INSTRUCTIONS TO FOLLOW:
Set down exact lines only, from the line with "Task: Click the highlighted 517 value cell" through the last line of the material below, with every picture left out.

[Start of Attachment]

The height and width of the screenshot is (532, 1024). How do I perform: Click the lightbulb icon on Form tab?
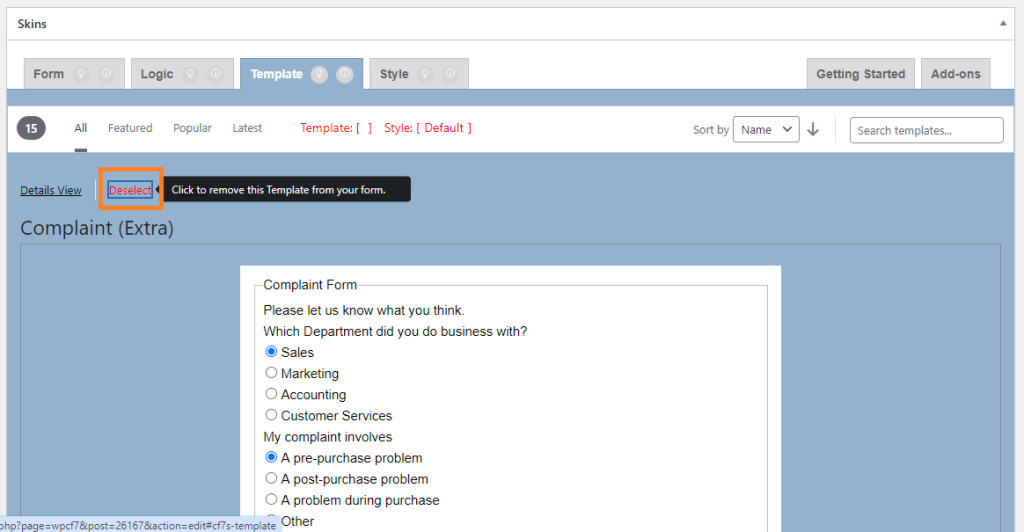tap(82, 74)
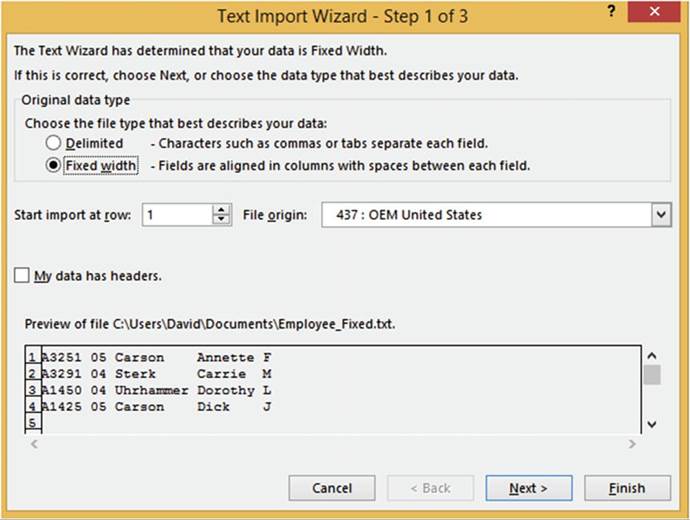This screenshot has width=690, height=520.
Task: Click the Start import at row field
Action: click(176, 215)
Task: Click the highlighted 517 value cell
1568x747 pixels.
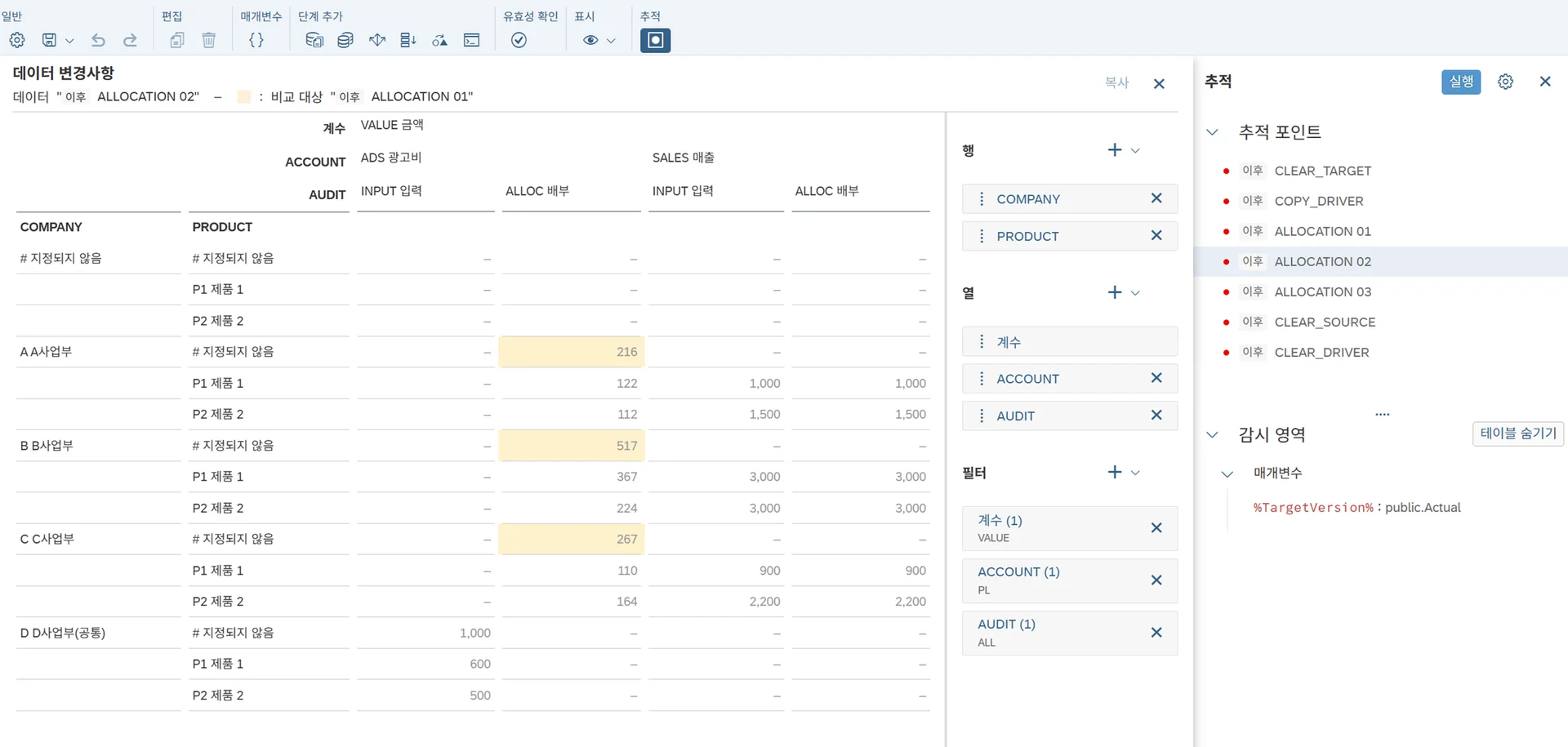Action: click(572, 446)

[End of Attachment]

TASK RESULT:
Task: Click the highlighted 517 value cell
1568x747 pixels.
Action: click(572, 446)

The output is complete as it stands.